● **Excerpt to read**:
_ _ _ _ _

Gastric and extragastric diseases associated with H. pylori may have a common SIPS-based molecular mechanism

We have already mentioned that H. pylori cytotoxin CagA has been reported to stimulate cellular senescence in nonpolarized gastric epithelial cells (Saito et al. 2010). H. pylori l-asparaginase also inhibited the cell cycle of normal human diploid fibroblasts (Scotti et al. 2010). Of course, the question if such cell cycle arrest would be permanent and lead to cellular senescence needs to be addressed. In our opinion, gastrointestinal disorders and chronic skin diseases may have a common molecular basis that may be mediated by stress-induced premature senescence. We propose a hypothesis that H. pylori may promote stress-induced premature senescence in skin cells that in turn may lead to chronic inflammation and chronic skin diseases (Fig. 1).

Fig. 1
figure 1

Molecular details of proposed hypothesis on H. pylori-mediated stress-induced premature senescence in skin cells and chronic skin diseases. Future studies are needed to verify the involvement of H. pylori and molecular players during SIPS-based chronic skin diseases

Although, there are no direct evidences that H. pylori may induce SIPS in skin cells, one can speculate that such scenario is possible. First of all, H. pylori has been found in different human tissues including skin (Missall et al. 2012; Testerman and Morris 2014), as well as in saliva and faeces (Brown 2000). Moreover, H. pylori is able to tolerate a broad range of oxygen concentrations (Bury-Mone et al. 2006) and H. pylori possesses a plethora of enzyme activities that enables for survival at low pH in the stomach that may be also important during H. pylori-based skin infection, e.g. urease that converts urea to ammonium and carbon dioxide leading to local alkalization of acid pH in the stomach (Bury-Mone et al. 2001; Cornally et al. 2008; Tuzun et al. 2010). Thus, H. pylori is able to survive outside the gastrointestinal tract and its presence in other human tissues may affect host physiology and potentially provoke extragastric disorders. Moreover, the presence of H. pylori may promote redox imbalance (increased production of reactive oxygen species and reactive nitrogen species) (Handa et al. 2010) and DNA damage (Hanada et al. 2014; Koeppel et al. 2015; Toller et al. 2011), inflammation and epigenetic changes (Valenzuela et al. 2015) in host cells, all of which are triggers and/or biomarkers of cellular senescence.

In conclusion, it is postulated that the presence of H. pylori in the stomach may also affect other human tissues including skin and promote indirectly pathophysiological conditions outside the gastrointestinal tract (Magen and Delgado 2014; Testerman and Morris 2014). Therefore, more studies are still needed to verify our current knowledge on H. pylori as a systemic infectious factor and human skin cell responses to the presence of H. pylori as a part of complex host-pathogen interactions, especially H. pylori-induced premature senescence in skin cells, chronic inflammation and chronic skin diseases. Future studies might involve skin cell line models as well as clinical specimens and co-culture approach using intact H. pylori cells and isolated cytotoxins. Several biomarkers of cellular senescence could be then analyzed (Fig. 1). The presence of H. pylori in clinical skin samples could be also studied in an association with some biomarkers of cellular senescence in vivo.

_ _ _ _ _

● **Given entries**:

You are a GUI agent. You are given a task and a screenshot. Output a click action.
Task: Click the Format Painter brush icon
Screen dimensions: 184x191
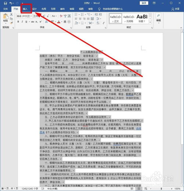11,23
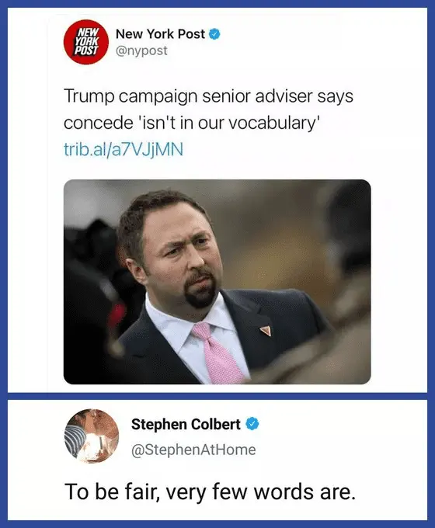Image resolution: width=435 pixels, height=528 pixels.
Task: Click the @StephenAtHome handle
Action: (193, 450)
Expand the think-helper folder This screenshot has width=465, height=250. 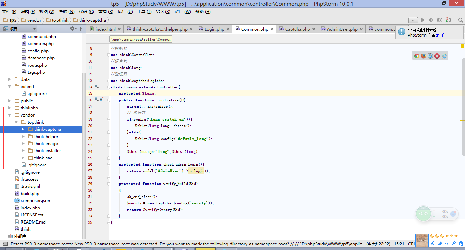pos(23,137)
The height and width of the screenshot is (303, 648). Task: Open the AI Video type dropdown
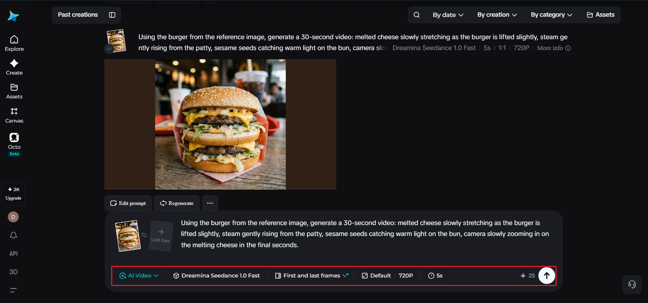(139, 275)
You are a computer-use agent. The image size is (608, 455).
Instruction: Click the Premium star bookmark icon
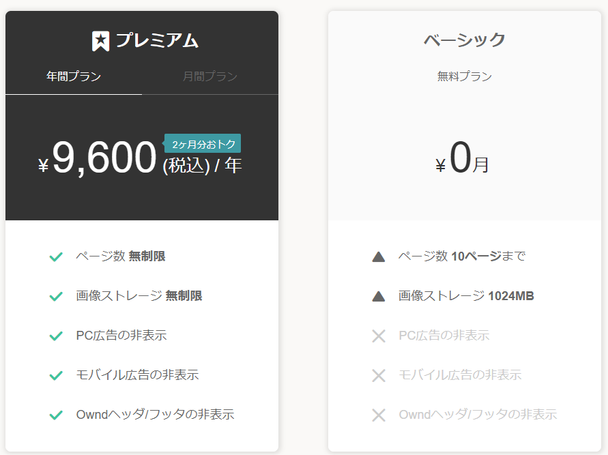[100, 41]
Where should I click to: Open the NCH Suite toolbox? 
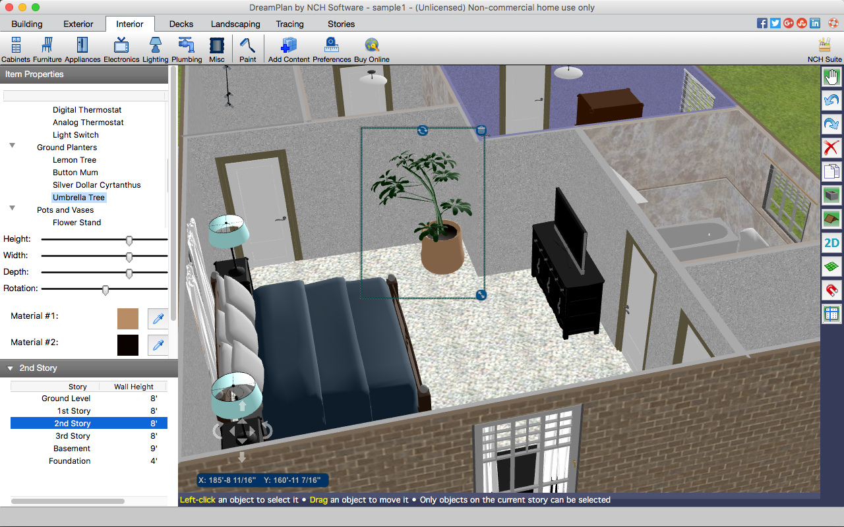[x=824, y=49]
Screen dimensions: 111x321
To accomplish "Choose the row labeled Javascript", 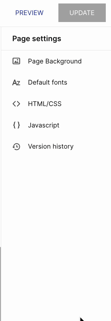I will point(56,125).
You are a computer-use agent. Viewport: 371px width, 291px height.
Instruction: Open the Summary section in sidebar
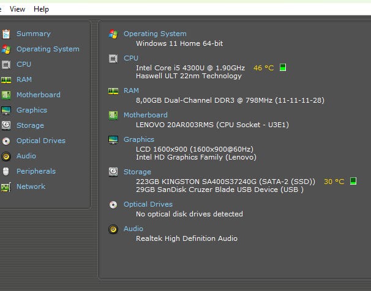pos(33,34)
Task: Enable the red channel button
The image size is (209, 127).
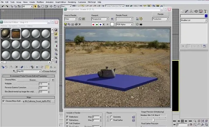Action: click(x=93, y=24)
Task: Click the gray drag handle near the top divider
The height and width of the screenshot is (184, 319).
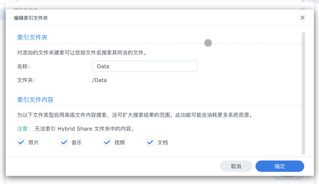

_ _ _ _ _

● **Exercises**:
[1] According to the excerpt on H. pylori and premature senescence, why can H. pylori survive outside the gastrointestinal tract?
[2] Using the excerpt on H. pylori and premature senescence, answer yes or no to each statement and quote the deciding words: (a) There is direct evidence that H. pylori induces SIPS in skin cells. (b) H. pylori has been found in saliva and faeces. (c) The cell cycle arrest caused by H. pylori l-asparaginase has been shown to be permanent.

● **Answers given**:
[1] H. pylori has been found in human tissues including skin, and in saliva and faeces. It can tolerate a broad range of oxygen concentrations. Its many enzyme activities, such as urease, let it survive at low pH, and these may also matter during skin infection.

[2]
(a) No: "there are no direct evidences that H. pylori may induce SIPS in skin cells"
(b) Yes: "as well as in saliva and faeces"
(c) No: "the question if such cell cycle arrest would be permanent and lead to cellular senescence needs to be addressed"